Cuando el filete se selle, se ponga blanco y se dore un poco, añadimos la cebolla finamente picada. En lugar de cebolla común, se puede usar puerro o chalota. En primavera y verano, se puede utilizar la parte blanca del tallo de la cebolleta.
Continuamos salteando la carne con la cebolla hasta que esta última se vuelva transparente.
Pelamos el calabacín y la calabaza y les quitamos las semillas. Cortamos la pulpa de las verduras en cubos pequeños del mismo tamaño. Echamos las verduras cortadas en la sartén.
La variedad de la calabaza es importante, algunas variedades son más adecuadas para guisar, ya que su pulpa no se deshace durante el tratamiento térmico.
Luego, añadimos adjika de calabacín (una salsa de verduras especiada, similar a un pisto o relish) casera o puré de tomate. En lugar de salsas preparadas, se pueden triturar un par de tomates maduros en la licuadora hasta obtener una consistencia homogénea.
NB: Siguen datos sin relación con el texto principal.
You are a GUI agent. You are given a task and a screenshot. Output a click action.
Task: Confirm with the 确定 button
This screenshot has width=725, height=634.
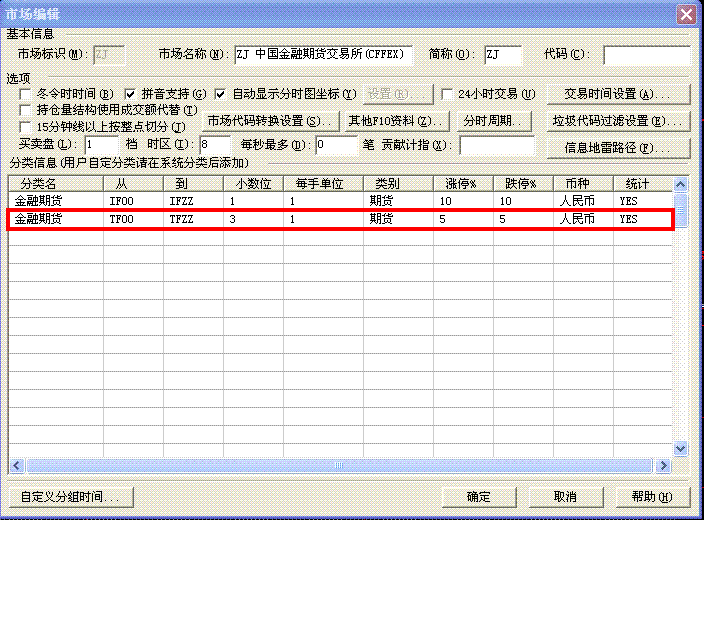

Cocinamos el estofado a fuego lento, removiendo de vez en cuando. 15 minutos antes de que esté listo, añadimos khmeli suneli (una mezcla de especias de Georgia), pimentón dulce, sal y pimienta al gusto.
Espolvoreamos el estofado listo con hierbas frescas, mezclamos, calentamos un poco y retiramos del fuego. En cuanto a las hierbas, recomiendo apio y perejil si te gustan los sabores neutros. La albahaca fresca o el cilantro le darán al plato un toque de sabor original.
Servimos el estofado de otoño de calabacín, calabaza y pollo para el día a día con pan fresco o una tortilla de trigo.
¡Y ya está! Un plato lleno de color y sabor listo para disfrutar. Este estofado de otoño es increíblemente versátil: sírvelo caliente con una rebanada de pan rústico para mojar en la salsa, o acompáñalo con arroz blanco o quinoa para una comida más completa. Se conserva muy bien en la nevera durante un par de días, ¡y muchos dicen que al día siguiente está incluso más rico! Espero que disfrutes de esta receta tanto como yo. ¡Buen provecho!